"E' una calda sera d'estate a Tel Aviv. Lo scrittore è seduto in veste di ospite d'onore a un incontro letterario. E' assente. Le voci dei relatori gli arrivano opache, senza sostanza. Davanti a sé il pubblico. Lui spia i volti, gesti, figure.
Un timido ed occhialuto adolescente.
Un tipo malmostoso che sembra in totale disaccordo con l'oratore.
E poco prima in un bar aveva messo a fuoco una cameriera dimessa ma provocante, due figuri dall'aria losca, una vecchia signora con le gambe gonfie.
Sono immagini che diventano storie.
Più tardi, mentre vaga da solo per le strade deserte della città sente che i personaggi che ha evocato gli sono accanto. E a quel punto entra nelle loro vite, le invade e le trasforma.
Le grandi storie da raccontare hanno bisogno solo di un dettaglio, sembra dire Amos Oz.
Poi sono magicamente incontrollabili, come l'immaginazione.

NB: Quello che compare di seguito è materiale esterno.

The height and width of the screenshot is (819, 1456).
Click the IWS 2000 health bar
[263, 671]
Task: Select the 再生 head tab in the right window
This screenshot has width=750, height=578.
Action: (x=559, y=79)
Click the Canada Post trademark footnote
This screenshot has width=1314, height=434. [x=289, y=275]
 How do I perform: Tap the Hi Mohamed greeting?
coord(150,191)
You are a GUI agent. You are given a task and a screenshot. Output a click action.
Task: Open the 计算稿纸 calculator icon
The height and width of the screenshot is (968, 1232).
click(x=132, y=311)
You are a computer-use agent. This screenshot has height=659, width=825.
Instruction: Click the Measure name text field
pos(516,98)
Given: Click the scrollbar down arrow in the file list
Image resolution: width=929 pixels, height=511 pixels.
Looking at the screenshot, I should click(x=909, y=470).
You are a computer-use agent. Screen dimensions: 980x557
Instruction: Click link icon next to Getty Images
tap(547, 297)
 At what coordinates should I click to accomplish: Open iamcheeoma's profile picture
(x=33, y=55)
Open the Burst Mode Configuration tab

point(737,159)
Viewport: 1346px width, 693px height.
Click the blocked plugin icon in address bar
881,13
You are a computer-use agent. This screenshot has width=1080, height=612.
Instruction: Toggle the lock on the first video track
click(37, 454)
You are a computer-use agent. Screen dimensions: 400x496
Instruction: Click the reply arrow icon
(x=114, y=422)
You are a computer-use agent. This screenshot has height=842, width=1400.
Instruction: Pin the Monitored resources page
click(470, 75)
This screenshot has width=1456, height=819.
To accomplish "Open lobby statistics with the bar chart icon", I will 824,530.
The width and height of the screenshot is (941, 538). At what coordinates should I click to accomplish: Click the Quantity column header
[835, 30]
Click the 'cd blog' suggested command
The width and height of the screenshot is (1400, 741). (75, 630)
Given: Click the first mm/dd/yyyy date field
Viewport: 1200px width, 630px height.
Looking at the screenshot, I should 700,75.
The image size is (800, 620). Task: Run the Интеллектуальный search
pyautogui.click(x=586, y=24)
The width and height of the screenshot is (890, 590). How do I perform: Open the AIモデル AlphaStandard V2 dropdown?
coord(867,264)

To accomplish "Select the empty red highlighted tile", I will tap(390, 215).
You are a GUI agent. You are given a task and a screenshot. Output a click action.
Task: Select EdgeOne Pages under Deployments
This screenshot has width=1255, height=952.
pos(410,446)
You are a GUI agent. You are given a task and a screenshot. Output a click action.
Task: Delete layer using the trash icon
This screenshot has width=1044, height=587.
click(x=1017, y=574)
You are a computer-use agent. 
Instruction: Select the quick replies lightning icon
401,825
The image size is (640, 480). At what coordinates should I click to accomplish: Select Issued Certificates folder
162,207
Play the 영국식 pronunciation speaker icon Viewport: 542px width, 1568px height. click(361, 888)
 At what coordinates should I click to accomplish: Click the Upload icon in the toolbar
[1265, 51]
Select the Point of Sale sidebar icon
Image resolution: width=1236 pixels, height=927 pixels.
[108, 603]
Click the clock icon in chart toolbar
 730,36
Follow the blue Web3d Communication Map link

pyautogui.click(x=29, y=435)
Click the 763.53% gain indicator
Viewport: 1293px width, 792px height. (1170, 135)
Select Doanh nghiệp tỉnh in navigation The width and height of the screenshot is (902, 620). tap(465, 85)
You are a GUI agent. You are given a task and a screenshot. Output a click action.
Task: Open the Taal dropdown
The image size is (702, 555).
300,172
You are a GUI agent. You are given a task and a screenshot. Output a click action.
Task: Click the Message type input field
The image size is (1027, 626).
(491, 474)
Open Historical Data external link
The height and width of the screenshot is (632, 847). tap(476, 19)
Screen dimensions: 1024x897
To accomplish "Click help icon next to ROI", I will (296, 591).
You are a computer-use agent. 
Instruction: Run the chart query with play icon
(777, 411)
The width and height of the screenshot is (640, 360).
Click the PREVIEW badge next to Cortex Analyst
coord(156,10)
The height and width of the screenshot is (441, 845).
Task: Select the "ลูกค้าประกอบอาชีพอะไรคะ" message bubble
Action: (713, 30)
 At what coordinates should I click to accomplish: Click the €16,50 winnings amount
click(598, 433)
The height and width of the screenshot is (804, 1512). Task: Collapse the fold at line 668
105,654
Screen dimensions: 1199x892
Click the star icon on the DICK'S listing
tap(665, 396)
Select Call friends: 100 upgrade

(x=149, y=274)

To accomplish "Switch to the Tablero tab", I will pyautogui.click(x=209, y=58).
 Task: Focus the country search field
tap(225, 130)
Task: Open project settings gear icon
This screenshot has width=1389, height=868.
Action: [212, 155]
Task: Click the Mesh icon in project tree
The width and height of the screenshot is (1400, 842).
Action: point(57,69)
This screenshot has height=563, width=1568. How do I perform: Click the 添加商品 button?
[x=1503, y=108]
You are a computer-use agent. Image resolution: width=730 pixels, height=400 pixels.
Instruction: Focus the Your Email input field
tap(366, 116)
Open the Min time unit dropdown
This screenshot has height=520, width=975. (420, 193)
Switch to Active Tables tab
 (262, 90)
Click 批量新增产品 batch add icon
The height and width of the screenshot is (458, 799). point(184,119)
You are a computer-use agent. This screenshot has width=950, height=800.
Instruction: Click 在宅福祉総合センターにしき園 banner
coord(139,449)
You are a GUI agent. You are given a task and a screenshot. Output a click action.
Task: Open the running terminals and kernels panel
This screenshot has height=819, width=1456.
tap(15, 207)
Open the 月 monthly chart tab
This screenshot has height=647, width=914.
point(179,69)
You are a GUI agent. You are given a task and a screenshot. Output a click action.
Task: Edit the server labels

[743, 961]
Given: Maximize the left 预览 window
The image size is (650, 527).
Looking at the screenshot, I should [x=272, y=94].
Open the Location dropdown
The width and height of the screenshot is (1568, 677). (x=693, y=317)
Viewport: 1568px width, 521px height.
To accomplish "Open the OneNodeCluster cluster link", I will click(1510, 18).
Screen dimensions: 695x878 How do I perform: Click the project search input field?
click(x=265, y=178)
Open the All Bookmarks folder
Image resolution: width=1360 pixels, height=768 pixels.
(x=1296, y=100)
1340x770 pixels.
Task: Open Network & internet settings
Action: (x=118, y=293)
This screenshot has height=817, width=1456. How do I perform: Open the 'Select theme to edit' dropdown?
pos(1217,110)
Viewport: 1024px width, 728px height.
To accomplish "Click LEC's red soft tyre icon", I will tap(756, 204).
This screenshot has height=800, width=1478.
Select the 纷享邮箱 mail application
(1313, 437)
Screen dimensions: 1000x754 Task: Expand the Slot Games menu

E ci vengono a svegliare". (tratto dal libro),
In un percorso notturno, reso ancor più cupo dalla solitudine, l'autore richiama alla mente le persone incontrate durante il giorno e ad ognuna attribuisce una vita propria, una diversa possibilità, un immaginaria versione del vivere.
Basterà a salvarle dall'oblio? Basterà a salvarle dalla morte? O la vita non può essere senza morte?
Ogni persona diviene motivo di attrazione, in un gioco che è il disvelamento del modo di fare letteratura.
Conosciamo così una varia umanità, un lento scorrere del tempo e delle vicende di ciascuno. Diverse versioni ci vengono proposte e tutte veritiere, tutte "umane" cioè condite di debolezze, vigliaccherie, momenti di orgoglio, scatti di ira, ma più spesso di malanimo privo di forze. E allora si ridacchia senza motivo e senza argomenti contro la presunta fortuna altrui... senza speranza.
Alla fine è l'immaginazione a farla da padrona, a superare le piccole cose e rendere giustizia ad ognuno di essi.
Grande Amos Oz, che dimostra di essere vero scrittore, vero investigatore dell'animo, capace di fantasia ma anche di pietà. Di essere cioè uomo.